I used to ride them through it, but now, rather not go there in the first place, so work more towards avoiding bucking in the first place, or having enough body control, to diffuse a buck, before putting a horse in a situation where they might buck
I don't wish to experiment, as to how my knee replacements would fare, on bad landing!
However, sometimes, one does not have a choice, and 's..t' still happens, as when Charlie got run into and accidentally jabbed with a spur, in a warm up ring. Happy to admit, that after three huge leaping bucks, that took us from one side to the area tot he other, I was quite happy she stopped, when I got her head checked around, and yelled, 'whoa'
In the past, I found lopping a horse around a plowed field was great for getting the idea across that bucking results in hard work.


----------



## Foxhunter (Feb 5, 2012)

I agree with Smilie, not to let them get there in the first place!

I did have a TB come in for breaking. He was soon a favourite of mine because he was very intelligent, athletic and no push over! 

When I started riding him he loved it, going out on his own and never bothering about anything. He was soon three quarters fit, feeling very well and loving work. When cantering he started to buck. It wasn't a buck to unseat the rider just one of joy but it had to stop. 

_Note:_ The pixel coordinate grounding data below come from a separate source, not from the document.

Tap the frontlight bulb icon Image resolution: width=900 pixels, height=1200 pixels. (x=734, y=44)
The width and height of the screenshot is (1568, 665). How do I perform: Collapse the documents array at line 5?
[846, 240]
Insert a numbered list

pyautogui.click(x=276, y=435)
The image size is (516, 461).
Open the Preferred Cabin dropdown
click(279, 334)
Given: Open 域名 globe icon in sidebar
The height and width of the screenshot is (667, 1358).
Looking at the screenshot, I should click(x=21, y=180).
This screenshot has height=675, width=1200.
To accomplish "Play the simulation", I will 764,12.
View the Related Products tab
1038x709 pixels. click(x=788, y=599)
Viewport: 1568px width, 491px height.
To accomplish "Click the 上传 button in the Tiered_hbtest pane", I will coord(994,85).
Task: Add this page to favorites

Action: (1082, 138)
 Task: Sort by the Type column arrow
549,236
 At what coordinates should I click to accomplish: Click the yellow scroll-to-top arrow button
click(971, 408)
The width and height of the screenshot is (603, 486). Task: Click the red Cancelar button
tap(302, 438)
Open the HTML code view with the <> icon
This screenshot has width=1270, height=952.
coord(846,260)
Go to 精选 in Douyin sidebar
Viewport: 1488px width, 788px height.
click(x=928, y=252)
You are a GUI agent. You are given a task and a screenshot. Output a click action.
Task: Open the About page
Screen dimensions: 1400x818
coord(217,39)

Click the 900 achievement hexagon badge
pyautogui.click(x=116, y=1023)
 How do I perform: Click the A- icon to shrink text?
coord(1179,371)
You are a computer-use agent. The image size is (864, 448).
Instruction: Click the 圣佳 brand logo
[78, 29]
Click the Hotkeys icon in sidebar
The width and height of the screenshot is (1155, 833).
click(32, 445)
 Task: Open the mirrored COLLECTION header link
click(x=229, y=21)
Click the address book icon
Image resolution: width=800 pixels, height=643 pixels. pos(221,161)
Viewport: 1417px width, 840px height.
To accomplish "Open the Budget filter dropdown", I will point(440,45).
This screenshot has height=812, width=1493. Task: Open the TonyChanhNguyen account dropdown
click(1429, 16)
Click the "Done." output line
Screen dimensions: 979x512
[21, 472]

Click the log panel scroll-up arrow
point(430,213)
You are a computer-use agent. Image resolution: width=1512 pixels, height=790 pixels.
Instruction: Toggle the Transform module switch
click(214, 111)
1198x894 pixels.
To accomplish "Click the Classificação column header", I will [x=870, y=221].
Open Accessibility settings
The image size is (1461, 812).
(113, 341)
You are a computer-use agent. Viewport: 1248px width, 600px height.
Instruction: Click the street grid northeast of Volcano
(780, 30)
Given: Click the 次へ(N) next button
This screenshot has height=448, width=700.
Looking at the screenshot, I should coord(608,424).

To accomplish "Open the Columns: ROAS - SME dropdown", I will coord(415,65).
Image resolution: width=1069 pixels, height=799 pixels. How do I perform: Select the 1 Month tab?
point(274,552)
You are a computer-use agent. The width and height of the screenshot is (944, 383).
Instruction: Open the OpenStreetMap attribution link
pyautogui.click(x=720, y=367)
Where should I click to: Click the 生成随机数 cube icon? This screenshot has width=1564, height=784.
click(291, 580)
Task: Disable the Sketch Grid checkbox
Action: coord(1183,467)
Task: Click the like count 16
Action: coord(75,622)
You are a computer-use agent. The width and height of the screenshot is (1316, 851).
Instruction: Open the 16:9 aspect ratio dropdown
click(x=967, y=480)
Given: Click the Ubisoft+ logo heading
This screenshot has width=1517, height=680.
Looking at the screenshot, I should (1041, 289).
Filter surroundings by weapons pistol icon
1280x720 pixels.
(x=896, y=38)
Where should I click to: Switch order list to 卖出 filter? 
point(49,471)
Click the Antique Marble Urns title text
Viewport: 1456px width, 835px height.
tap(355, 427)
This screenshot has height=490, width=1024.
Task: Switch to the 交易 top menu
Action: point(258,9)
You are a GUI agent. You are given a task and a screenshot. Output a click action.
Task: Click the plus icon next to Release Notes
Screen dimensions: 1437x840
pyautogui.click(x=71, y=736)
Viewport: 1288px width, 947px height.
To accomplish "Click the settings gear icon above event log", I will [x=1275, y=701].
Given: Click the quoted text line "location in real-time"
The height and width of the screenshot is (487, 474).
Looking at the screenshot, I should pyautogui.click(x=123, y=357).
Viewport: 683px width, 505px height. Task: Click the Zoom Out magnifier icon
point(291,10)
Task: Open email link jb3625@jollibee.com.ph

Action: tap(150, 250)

I took him out and cantered him along a grass headland, he bucked most ot the half mile to the end so, I cantered him up the steep hill in plough. At the top he was breathing heavy but I turned him around and cantered him back down. Halfway along the grass track he bucked. Turned and repeated. I must have gone up that hill at least four times. The last time I got to the end of the grass without him bucking, leant forward and patted him and was rewarded with a buck! 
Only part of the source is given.